К тому времени изменились и наши бытовые условия. На смену Б. Г. Хаметову приехал Владимир Павлович Стрезикозин, номенклатурный работник системы просвещения, опытный педагог и организатор, и его семья поселилась в той части дома, которая освободилась после отъезда Бейлисов. Благодаря поручению Владимира Павловича к нашей комнате прирубили еще одну, наглухо закрыли дверь, ведущую из кухни в их половину, и наше жилье выглядело теперь куда просторнее и благоустроеннее.

Время это вспоминается охотно и светло: столько в нем было безотчетной радости бытия, беззаботного доверия к жизни, нетребовательности к внешним условиям существования. Новые соседи были много старше. По-чиновничьи сдержанный в проявлении чувств, строгий и неприступный, высокий, в темном костюме, очках, Владимир Павлович был внутренне терпелив и даже благодушен. По долгу службы он побывал на моих лекциях по древнерусской литературе. Темой были воинские повести, «Задонщина», ее загадочная связь со «Словом о полку Игореве». Я ждала анализа и строгого разбора, вместо этого он сказал: «Все в порядке», и ироническая усмешка мелькнула в глазах; ловила я ее на себе и позднее, так и не определившись с ее смыслом. Жена Клавдия Ивановна была его полной противоположностью. Маленькая, сухонькая, подвижная, склонная к быстрым знакомствам и широкому кругу общения, она звала его «Володька». Их десятилетняя Светланка, хорошенькая, живая, с быстрыми глазками и тонкими чертами лица, восприняла нашего Димку как живую игрушку, они стали неразлучны: он для нее — «Димся», она для него — «Светанка». Как родную, полюбил он и «Кадиванну».

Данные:

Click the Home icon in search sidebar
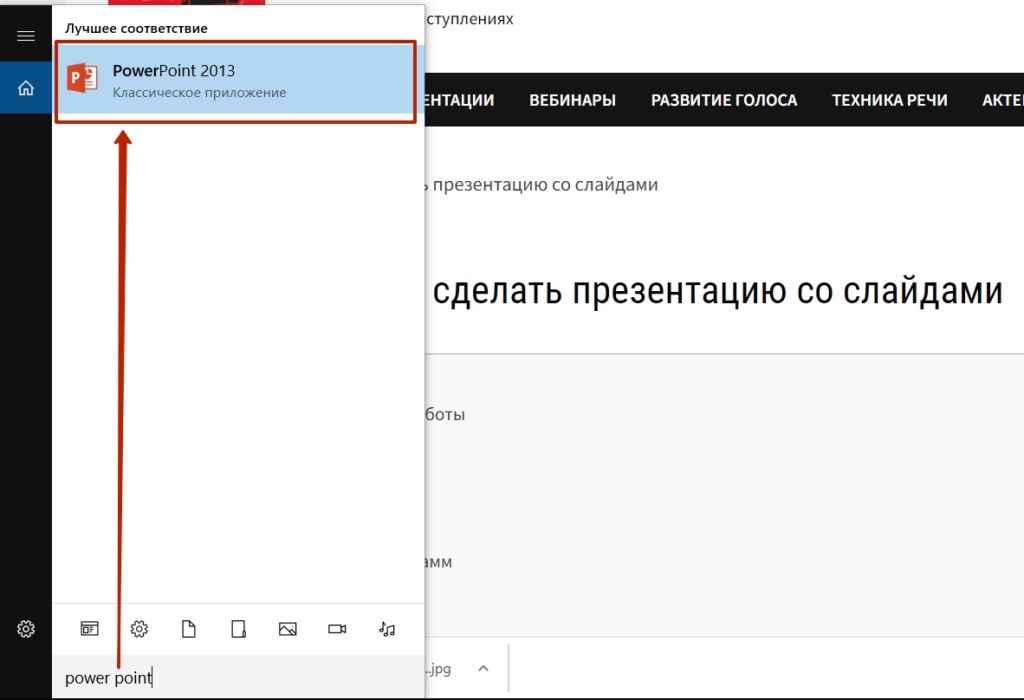Viewport: 1024px width, 700px height. [x=26, y=88]
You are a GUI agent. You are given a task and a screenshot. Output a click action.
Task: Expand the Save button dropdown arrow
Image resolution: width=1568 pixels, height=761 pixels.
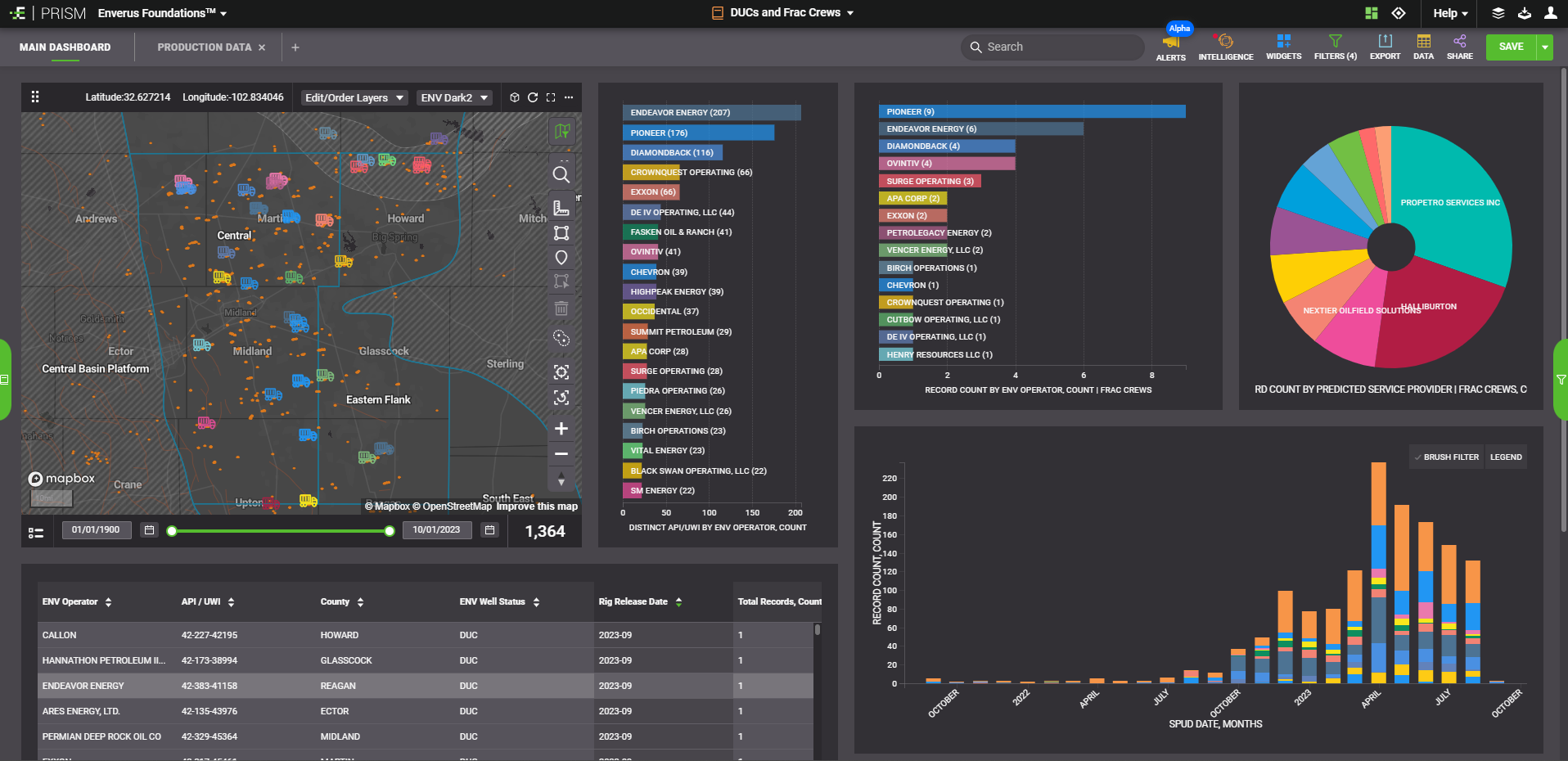pyautogui.click(x=1545, y=47)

Задание:
Ответьте на вопросы по отрывку выше.
(a) Кто приехал на смену Б. Г. Хаметову?
(b) Какой была тема лекций по древнерусской литературе, на которых побывал Владимир Павлович?
(c) Как Светланка называла Димку?

Ответ:
(a) Владимир Павлович Стрезикозин.
(b) Воинские повести, «Задонщина» и ее загадочная связь со «Словом о полку Игореве».
(c) «Димся».